在提供一组已排序行的情况下,FIRST_VALUE 返回有关窗口框架中的第一行的指定表达式的值。LAST_VALUE 函数返回有关框架中最后一行的表达式的值。

Syntax

FIRST_VALUE | LAST_VALUE ( expression [ IGNORE NULLS | RESPECT NULLS ] ) OVER ( [ PARTITION BY expr_list ] [ ORDER BY order_list frame_clause ] )

Arguments

expression

对其执行函数的目标列或表达式。

IGNORE NULLS

将此选项与 FIRST_VALUE 结合使用时,该函数返回不为 NULL 的框架中的第一个值(如果所有值为 NULL,则返回 NULL)。将此选项与 LAST_VALUE 结合使用时,该函数返回不为 NULL 的框架中的最后一个值(如果所有值为 NULL,则返回 NULL)。

RESPECT NULLS

指示 Amazon Redshift 应包含 null 值以确定要使用的行。如果您未指定 IGNORE NULLS,则默认情况下不支持 RESPECT NULLS。

OVER

引入函数的窗口子句。

PARTITION BY expr_list

依据一个或多个表达式定义函数的窗口。

ORDER BY order_list

对每个分区中的行进行排序。如果未指定 PARTITION BY 子句,则 ORDER BY 对整个表进行排序。如果指定 ORDER BY 子句,则还必须指定 frame_clause

FIRST_VALUE 和 LAST_VALUE 函数的结果取决于数据的排序。在以下情况下,结果是不确定的:

  • 当未指定 ORDER BY 子句且一个分区包含一个表达式的两个不同的值时

  • 当表达式的计算结果为对应于 ORDER BY 列表中同一值的不同值时。

frame_clause

如果 ORDER BY 子句用于聚合函数,则需要显式框架子句。框架子句优化函数窗口中的行集,包含或排除已排序结果中的行集。框架子句包括 ROWS 关键字和关联的说明符。请参阅 窗口函数语法摘要

数据类型

这些函数支持使用任何 Amazon Redshift 数据类型的表达式。返回类型与 expression 的类型相同。

Examples

以下示例返回 VENUE 表中每个场地的座位数,同时按容量对结果进行排序(从高到低)。FIRST_VALUE 函数用于选择与框架中的第一行对应的场地的名称:在这种情况下,为座位数最多的行。按州对结果进行分区,以便当 VENUESTATE 值发生更改时,会选择一个新的第一个值。窗口框架是无界的,因此为每个分区中的每个行选择相同的第一个值。

对于加利福利亚,Qualcomm Stadium 具有最大座位数 (70561),此名称是 CA 分区中所有行的第一个值。

select venuestate, venueseats, venuename, first_value(venuename) over(partition by venuestate order by venueseats desc rows between unbounded preceding and unbounded following) from (select * from venue where venueseats >0) order by venuestate; venuestate | venueseats | venuename | first_value -----------+------------+--------------------------------+------------------------------ CA | 70561 | Qualcomm Stadium | Qualcomm Stadium CA | 69843 | Monster Park | Qualcomm Stadium CA | 63026 | McAfee Coliseum | Qualcomm Stadium CA | 56000 | Dodger Stadium | Qualcomm Stadium CA | 45050 | Angel Stadium of Anaheim | Qualcomm Stadium CA | 42445 | PETCO Park | Qualcomm Stadium CA | 41503 | AT&T Park | Qualcomm Stadium CA | 22000 | Shoreline Amphitheatre | Qualcomm Stadium CO | 76125 | INVESCO Field | INVESCO Field CO | 50445 | Coors Field | INVESCO Field DC | 41888 | Nationals Park | Nationals Park FL | 74916 | Dolphin Stadium | Dolphin Stadium FL | 73800 | Jacksonville Municipal Stadium | Dolphin Stadium FL | 65647 | Raymond James Stadium | Dolphin Stadium FL | 36048 | Tropicana Field | Dolphin Stadium ...
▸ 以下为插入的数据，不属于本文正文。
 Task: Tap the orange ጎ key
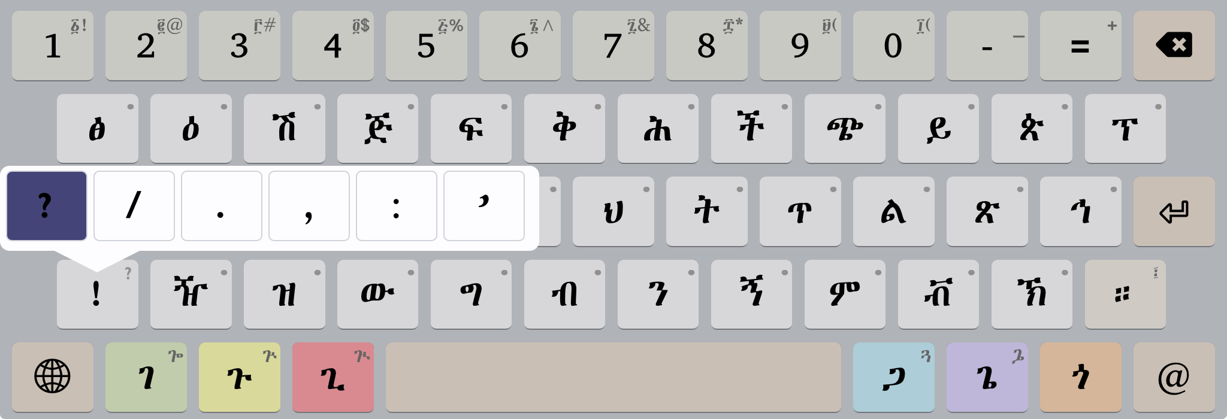pos(1081,377)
下一个示例使用 LAST_VALUE 函数而不是 FIRST_VALUE;否则,查询与上一示例相同。对于加利福利亚,为该分区中的每个行返回 Shoreline Amphitheatre,因为它具有最小座位数 (22000)。

select venuestate, venueseats, venuename, last_value(venuename) over(partition by venuestate order by venueseats desc rows between unbounded preceding and unbounded following) from (select * from venue where venueseats >0) order by venuestate; venuestate | venueseats | venuename | last_value -----------+------------+--------------------------------+------------------------------ CA | 70561 | Qualcomm Stadium | Shoreline Amphitheatre CA | 69843 | Monster Park | Shoreline Amphitheatre CA | 63026 | McAfee Coliseum | Shoreline Amphitheatre CA | 56000 | Dodger Stadium | Shoreline Amphitheatre CA | 45050 | Angel Stadium of Anaheim | Shoreline Amphitheatre CA | 42445 | PETCO Park | Shoreline Amphitheatre CA | 41503 | AT&T Park | Shoreline Amphitheatre CA | 22000 | Shoreline Amphitheatre | Shoreline Amphitheatre CO | 76125 | INVESCO Field | Coors Field CO | 50445 | Coors Field | Coors Field DC | 41888 | Nationals Park | Nationals Park FL | 74916 | Dolphin Stadium | Tropicana Field FL | 73800 | Jacksonville Municipal Stadium | Tropicana Field FL | 65647 | Raymond James Stadium | Tropicana Field FL | 36048 | Tropicana Field | Tropicana Field ...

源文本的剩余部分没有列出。